It is also great at cleaning copper apparatuses. It will clean without removing the patina. You don’t want the inside shiny, it needs to be aged, at least it did with my recipe and water. It was the only thing that ever saw the insides of my apparatus and flushed the slag box, cap and coils also.

I keep numerous boxes in stock as it truly is a great multi-purpose item. Thanks for the list of other things it can do!


----------



## MetalPrepper (Nov 25, 2012)

What "is" baking soda? I mean I know what it is.....but is it an element or a man made product?


----------



## Wellrounded (Sep 25, 2011)

Bake at 400 deg F for half an hour, stirring a few times and you've got washing soda.


----------



## *Andi (Nov 8, 2009)

helicopter5472 said:


> Is that all....Really... Don't know if it's worth the price if that's all it can do....


No, not really ... 

There are 100+ Uses Of Baking Soda.


----------



## faithmarie (Oct 18, 2008)

Sodium bicarbonate or sodium hydrogen carbonate is the chemical compound with the formula NaHCO3. Sodium bicarbonate is a white solid that is crystalline but often appears as a fine powder. It has a slightly salty, alkaline taste resembling that of washing soda (sodium carbonate). The natural mineral form is nahcolite. It is a component of the mineral natron and is found dissolved in many mineral springs.

Since it has long been known and is widely used, the salt has many related names such as baking soda, bread soda, cooking soda, and bicarbonate of soda. In colloquial usage, its name is shortened to sodium bicarb, bicarb soda, or simply bicarb. The word saleratus, from Latin sal æratus meaning aerated salt, was widely used in the 19th century for both sodium bicarbonate and potassium bicarbonate. The term has now fallen out of common usage.
:flower::flower::flower::flower::flower::flower:


----------



## Dude111 (Dec 28, 2012)

Good tips!!


----------



## weedygarden (Apr 27, 2011)

As part of my spring cleaning and organizing, I am going through my preps, and looking for older posts about topics that have been discussed previously.

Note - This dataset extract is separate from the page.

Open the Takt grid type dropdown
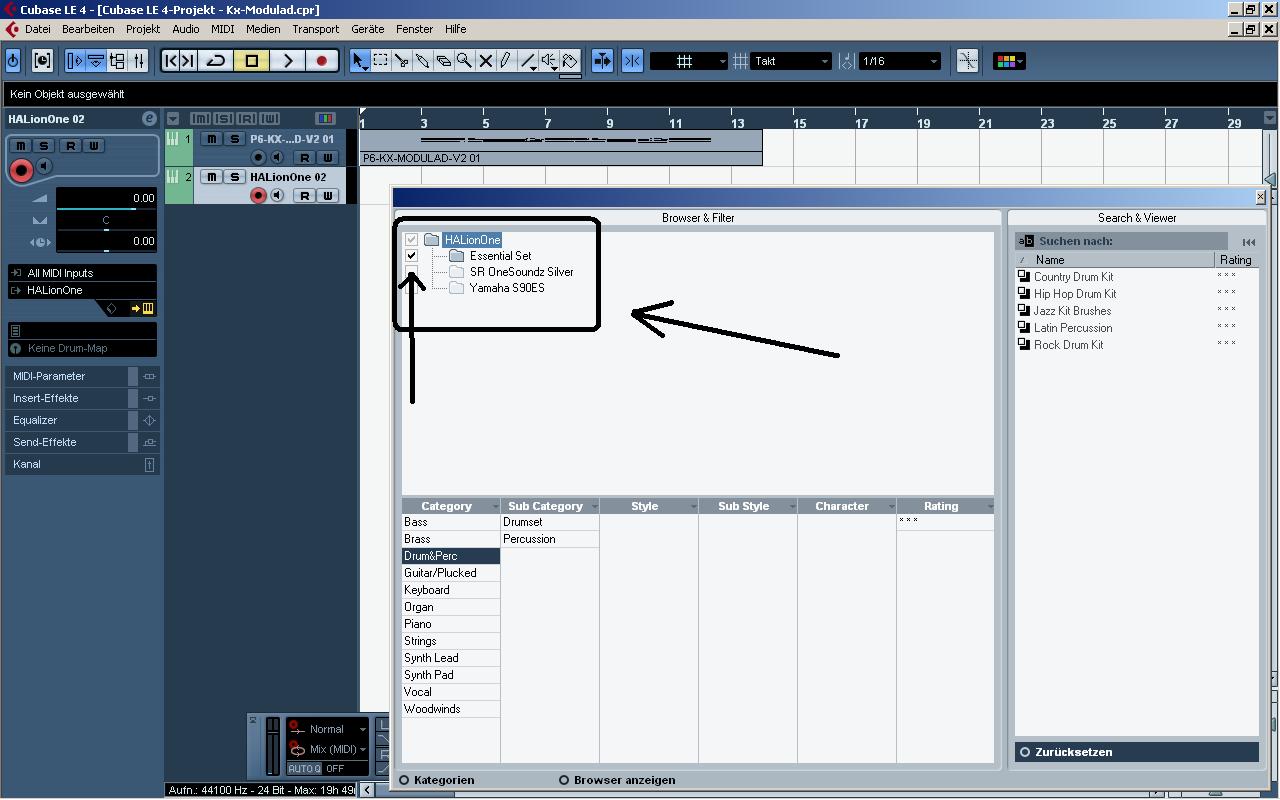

I have read that of the things that we can make or create for ourselves, baking soda is probably not one of them. Then the thought is, how much is enough, if I am storing this in my preps? My guess is that if I have the space, I can use as much as I can as a barter item.

I have used it in some of the ways previously suggested. My guess is that in a SHTF situation, having it will be more important as other things become less available.

I can get the pouches at Sam's Club and maybe at Costco. I really prefer buying it in the larger pouch to buying it in the boxes which can get moist and cause the baking soda to become a brick or block.

Emergency Essentials sells it in a #10 can for 12.95. I posted a snip of the can information from them.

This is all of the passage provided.